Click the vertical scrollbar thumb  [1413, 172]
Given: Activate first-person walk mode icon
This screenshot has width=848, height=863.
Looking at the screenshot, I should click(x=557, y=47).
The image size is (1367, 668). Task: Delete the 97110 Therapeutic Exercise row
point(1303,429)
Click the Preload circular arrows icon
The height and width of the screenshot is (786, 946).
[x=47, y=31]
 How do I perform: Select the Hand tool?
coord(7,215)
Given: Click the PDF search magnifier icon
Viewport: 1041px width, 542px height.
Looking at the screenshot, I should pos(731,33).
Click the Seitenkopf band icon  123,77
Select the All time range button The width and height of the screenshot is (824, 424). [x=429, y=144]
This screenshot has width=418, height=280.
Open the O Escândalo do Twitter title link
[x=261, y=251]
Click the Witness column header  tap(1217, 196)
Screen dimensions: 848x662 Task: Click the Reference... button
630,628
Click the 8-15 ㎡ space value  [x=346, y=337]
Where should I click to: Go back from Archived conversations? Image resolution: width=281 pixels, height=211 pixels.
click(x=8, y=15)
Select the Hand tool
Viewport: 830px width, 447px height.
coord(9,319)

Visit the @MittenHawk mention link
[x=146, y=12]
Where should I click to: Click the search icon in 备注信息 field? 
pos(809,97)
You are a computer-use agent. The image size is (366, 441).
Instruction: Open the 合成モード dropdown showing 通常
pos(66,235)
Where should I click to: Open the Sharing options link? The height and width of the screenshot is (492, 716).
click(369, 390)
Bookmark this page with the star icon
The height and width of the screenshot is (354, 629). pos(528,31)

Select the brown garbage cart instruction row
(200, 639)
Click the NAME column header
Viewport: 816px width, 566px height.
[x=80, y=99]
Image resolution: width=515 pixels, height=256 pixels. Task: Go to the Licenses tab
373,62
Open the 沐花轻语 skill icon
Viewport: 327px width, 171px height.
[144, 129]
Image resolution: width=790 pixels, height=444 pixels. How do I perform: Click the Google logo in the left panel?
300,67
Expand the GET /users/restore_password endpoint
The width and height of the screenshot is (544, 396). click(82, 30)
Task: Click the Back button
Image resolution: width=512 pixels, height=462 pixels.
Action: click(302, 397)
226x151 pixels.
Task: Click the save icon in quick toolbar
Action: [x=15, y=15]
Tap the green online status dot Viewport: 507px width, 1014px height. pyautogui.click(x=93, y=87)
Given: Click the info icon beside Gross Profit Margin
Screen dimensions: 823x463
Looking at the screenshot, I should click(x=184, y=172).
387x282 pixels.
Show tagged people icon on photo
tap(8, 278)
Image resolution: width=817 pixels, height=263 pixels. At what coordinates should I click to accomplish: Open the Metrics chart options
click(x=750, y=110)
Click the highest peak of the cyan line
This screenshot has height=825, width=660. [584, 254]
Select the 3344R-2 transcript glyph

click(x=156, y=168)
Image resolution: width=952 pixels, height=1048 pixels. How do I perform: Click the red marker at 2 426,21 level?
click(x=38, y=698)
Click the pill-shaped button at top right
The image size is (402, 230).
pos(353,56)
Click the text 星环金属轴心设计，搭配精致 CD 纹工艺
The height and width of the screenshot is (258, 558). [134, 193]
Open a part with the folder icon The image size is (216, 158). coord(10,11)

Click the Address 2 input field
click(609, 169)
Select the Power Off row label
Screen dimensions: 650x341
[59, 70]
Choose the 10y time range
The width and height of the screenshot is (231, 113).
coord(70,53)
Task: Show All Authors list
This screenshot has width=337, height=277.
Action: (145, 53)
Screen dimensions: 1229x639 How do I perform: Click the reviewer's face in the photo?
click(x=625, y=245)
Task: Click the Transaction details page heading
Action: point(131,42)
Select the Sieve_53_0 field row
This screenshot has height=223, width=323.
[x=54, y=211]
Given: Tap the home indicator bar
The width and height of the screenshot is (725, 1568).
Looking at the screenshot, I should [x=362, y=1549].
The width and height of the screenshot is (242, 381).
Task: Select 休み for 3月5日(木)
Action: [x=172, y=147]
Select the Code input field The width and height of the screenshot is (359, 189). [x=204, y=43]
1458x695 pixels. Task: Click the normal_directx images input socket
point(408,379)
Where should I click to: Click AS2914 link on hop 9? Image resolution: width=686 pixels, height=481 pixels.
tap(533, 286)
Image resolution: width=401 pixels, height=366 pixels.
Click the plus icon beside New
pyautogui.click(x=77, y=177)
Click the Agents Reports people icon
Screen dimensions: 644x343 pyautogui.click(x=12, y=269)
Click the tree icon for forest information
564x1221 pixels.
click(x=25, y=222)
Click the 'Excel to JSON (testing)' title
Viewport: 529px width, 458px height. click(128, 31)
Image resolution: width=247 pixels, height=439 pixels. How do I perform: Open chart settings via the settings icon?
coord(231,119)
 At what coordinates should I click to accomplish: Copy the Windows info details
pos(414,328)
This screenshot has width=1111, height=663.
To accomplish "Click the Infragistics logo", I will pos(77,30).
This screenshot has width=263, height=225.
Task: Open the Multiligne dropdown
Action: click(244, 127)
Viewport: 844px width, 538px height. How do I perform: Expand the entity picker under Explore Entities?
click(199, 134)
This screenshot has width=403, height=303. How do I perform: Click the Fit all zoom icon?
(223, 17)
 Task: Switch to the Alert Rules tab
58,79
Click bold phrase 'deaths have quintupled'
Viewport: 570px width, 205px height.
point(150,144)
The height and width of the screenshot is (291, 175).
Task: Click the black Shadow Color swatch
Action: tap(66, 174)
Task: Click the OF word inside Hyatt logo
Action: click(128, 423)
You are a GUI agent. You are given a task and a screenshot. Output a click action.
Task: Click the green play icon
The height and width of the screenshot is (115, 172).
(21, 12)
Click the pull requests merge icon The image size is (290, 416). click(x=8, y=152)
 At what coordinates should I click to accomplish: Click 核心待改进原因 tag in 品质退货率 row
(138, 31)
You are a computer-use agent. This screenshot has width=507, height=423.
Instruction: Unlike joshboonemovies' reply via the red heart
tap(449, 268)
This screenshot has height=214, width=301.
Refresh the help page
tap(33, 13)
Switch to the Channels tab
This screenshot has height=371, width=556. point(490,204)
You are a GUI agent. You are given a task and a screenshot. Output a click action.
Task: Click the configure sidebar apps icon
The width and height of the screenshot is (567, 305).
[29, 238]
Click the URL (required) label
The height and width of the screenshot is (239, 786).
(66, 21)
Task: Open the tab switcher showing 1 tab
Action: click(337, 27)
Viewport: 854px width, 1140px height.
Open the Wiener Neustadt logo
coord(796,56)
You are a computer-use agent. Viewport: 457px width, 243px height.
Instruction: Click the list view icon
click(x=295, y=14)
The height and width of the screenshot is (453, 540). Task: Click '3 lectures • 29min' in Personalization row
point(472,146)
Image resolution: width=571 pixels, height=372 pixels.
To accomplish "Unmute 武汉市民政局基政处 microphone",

──────────

• **YOUR ASSIGNMENT**: Take every line from the data above that holds "header" and copy it out.

• **EXERCISE ANSWER**:
Click the Witness column header  tap(1217, 196)
Click the NAME column header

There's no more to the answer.